Scented Geranium, Pelargonium speciesScented Geraniums are among the most pleasant herbs to grow. They come in an extraordinary variety of intense fragrances and diverse soft leaved patterns. These include the old-fashioned rose geraniums; lemon; lime and other fruity scents; the spicy scents of ginger, nutmeg and peppermint; as well as pungent oakleaf and eucalyptus fragrances.

The fragrance of scented geraniums vary from person to person, but seldom do they disappoint. Leaf forms may be lacy, fan shaped or divided like a pheasants foot, a crows foot, an oak leaf, a maple leaf, a ruffle, a grape leaf or a spreading umbrella. Textures may be velvety or sticky. In fact there are over 250 varieties. Of these 50 to 75 are commonly cultivated. Not surprisingly, the primary appeal of scented geraniums is in perfumery. Their essential oils add an uplifting note to soaps, lotions and colognes.

On their own, the spreading scented geraniums make wonderfully fragrant hanging container plants. The fruit scented types continue to grow through the winter. Large flowered varieties typically go dormant.Of scented geraniums, the old fashioned sweet rose, Pelargonium graveolens, is the all time favorite. These have woody stems, rounded, lobed, fragrant leaves and rose pink flowers. Leaves of rose geranium yield an essential oil similar to that of the rare and valuable attar of roses. In France, leaves are harvested on a large scale for distillation. One pound of leaves, when distilled, will yield one gram of oil. This is the essential oil used in soap, potpourri and perfume.

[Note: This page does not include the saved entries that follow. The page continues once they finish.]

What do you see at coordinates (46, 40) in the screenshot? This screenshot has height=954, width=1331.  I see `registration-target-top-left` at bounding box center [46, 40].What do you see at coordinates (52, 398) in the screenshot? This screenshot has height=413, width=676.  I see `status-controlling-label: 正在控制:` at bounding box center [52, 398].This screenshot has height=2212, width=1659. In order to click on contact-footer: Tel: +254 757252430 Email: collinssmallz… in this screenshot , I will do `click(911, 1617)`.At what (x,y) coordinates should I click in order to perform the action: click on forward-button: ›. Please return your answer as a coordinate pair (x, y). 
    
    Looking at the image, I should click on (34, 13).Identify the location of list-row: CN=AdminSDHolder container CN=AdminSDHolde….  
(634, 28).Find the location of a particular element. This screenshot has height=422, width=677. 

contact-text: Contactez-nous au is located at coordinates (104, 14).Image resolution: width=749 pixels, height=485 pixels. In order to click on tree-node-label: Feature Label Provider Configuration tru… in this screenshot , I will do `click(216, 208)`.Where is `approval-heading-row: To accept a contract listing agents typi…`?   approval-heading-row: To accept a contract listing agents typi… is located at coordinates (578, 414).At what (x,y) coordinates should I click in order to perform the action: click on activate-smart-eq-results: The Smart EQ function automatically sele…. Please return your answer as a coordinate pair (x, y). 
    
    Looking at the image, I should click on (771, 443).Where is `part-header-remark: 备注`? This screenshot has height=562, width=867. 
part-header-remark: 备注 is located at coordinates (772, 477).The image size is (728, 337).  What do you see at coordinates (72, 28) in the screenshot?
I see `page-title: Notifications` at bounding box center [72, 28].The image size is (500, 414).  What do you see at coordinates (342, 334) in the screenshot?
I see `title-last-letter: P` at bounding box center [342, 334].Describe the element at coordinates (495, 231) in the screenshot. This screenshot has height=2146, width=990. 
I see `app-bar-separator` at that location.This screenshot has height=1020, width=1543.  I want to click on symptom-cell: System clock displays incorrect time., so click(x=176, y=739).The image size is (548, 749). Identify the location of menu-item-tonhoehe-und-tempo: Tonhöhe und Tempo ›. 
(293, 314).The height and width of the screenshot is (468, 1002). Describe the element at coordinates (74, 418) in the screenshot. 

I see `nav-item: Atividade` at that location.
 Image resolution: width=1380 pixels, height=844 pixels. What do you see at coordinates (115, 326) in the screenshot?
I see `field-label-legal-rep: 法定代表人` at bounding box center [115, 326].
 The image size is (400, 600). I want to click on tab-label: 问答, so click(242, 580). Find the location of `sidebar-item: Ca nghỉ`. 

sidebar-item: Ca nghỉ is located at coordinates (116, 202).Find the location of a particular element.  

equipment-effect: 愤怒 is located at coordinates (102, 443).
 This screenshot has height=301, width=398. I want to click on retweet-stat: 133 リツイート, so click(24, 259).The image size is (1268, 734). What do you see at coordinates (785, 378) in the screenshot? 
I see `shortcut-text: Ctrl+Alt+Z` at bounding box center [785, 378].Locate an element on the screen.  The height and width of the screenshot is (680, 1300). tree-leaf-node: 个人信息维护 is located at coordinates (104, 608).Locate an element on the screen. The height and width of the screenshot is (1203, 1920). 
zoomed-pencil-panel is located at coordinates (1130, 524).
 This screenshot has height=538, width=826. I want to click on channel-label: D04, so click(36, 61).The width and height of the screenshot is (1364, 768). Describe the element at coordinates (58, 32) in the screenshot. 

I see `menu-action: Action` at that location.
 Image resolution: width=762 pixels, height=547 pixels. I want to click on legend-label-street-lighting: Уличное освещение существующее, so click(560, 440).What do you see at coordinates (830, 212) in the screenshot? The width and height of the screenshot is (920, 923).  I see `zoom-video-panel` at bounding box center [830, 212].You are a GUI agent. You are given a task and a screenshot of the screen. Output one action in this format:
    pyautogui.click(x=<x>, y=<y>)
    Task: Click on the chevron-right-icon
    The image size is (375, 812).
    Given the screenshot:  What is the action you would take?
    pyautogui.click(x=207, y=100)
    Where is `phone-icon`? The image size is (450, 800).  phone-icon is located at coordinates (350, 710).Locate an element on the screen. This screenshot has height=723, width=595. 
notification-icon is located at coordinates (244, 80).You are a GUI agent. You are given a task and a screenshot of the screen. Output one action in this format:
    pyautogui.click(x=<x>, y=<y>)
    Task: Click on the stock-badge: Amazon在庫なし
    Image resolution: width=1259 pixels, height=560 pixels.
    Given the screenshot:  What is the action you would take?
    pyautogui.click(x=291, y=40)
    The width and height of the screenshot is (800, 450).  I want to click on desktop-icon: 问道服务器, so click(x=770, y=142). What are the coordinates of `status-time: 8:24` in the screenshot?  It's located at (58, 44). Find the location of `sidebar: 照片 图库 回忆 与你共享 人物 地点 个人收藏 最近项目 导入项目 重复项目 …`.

Some of our favorite varieties are:

P. crispum. A lemon-scented geranium.

P. crispum ‘Prince of Orange’A citrus scent

‘Prince Rupert’ Lemon scent

P. X fragrans ‘Nutmeg’ Nice & Spicy

P. graveolons. A gentle giant, great in tea and jellies. It has a whisper of rose.

P. graveolens. ‘Camphor Rose’ Leaves are velvety soft and camphorous rose to smell.

P. g. ‘Rober’s Lemon Rose’ Sweetest of the rose fragrances.

P.X limoneum. The lemon geranium is a must for lemon lovers.

P.X nervosum. The lime geranium packs a tropical punch.

P. tomentosum. Shrubby with large, velvety grapelike leaves scented with peppermint. Sure to please children.


Planting & Care.

Plant from containers in the Spring or Fall in mild region areas. Propagate by cuttings placed in ordinary garden soil. They will root over winter and be ready in the Spring. They must be protected in the winter. They make wonderful, long lived house plants.

Harvesting and Use.

Flowers are small and for most varieties are not very significant. The fragrant leaves are used in potpourris, and to favor cakes and puddings. Leaves of rose geranium provide the flavor of rose water to powdered sugar used in baking. Place one or two fresh young leaves in a food processor with sugar and process until finely minced. Use the sugar on fruits, in cookies, frostings, jellies, and teas.